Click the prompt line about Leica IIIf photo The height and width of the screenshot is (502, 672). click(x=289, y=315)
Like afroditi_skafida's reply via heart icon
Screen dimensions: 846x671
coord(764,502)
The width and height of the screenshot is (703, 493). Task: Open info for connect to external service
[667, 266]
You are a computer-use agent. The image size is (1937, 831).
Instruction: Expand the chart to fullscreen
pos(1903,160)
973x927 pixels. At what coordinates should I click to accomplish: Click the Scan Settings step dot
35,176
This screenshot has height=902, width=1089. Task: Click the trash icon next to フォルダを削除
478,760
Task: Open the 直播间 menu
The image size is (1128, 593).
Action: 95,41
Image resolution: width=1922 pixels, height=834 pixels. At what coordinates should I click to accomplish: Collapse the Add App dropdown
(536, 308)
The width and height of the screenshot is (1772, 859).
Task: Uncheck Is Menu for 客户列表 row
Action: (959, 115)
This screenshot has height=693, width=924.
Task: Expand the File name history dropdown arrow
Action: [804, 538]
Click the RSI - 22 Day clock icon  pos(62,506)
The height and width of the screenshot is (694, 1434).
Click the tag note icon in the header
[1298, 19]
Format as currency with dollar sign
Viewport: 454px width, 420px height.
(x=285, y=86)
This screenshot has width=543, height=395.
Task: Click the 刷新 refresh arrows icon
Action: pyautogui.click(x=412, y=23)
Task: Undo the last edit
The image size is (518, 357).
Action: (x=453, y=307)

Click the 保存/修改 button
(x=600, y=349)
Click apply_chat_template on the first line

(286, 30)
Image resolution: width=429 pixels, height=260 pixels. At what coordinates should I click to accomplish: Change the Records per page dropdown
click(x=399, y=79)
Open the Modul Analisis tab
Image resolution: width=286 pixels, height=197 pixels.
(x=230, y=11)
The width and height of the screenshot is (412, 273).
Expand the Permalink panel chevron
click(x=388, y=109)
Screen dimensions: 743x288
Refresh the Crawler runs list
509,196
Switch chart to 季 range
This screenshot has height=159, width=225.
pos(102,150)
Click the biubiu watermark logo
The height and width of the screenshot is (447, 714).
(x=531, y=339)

Task brief — Word for word, please return the lines from the one containing "Screen dimensions: 743x288" through the end of the listing, both ends included, and nothing else.

Answer space —
Screen dimensions: 743x288
Refresh the Crawler runs list
509,196
Switch chart to 季 range
This screenshot has height=159, width=225.
pos(102,150)
Click the biubiu watermark logo
The height and width of the screenshot is (447, 714).
(x=531, y=339)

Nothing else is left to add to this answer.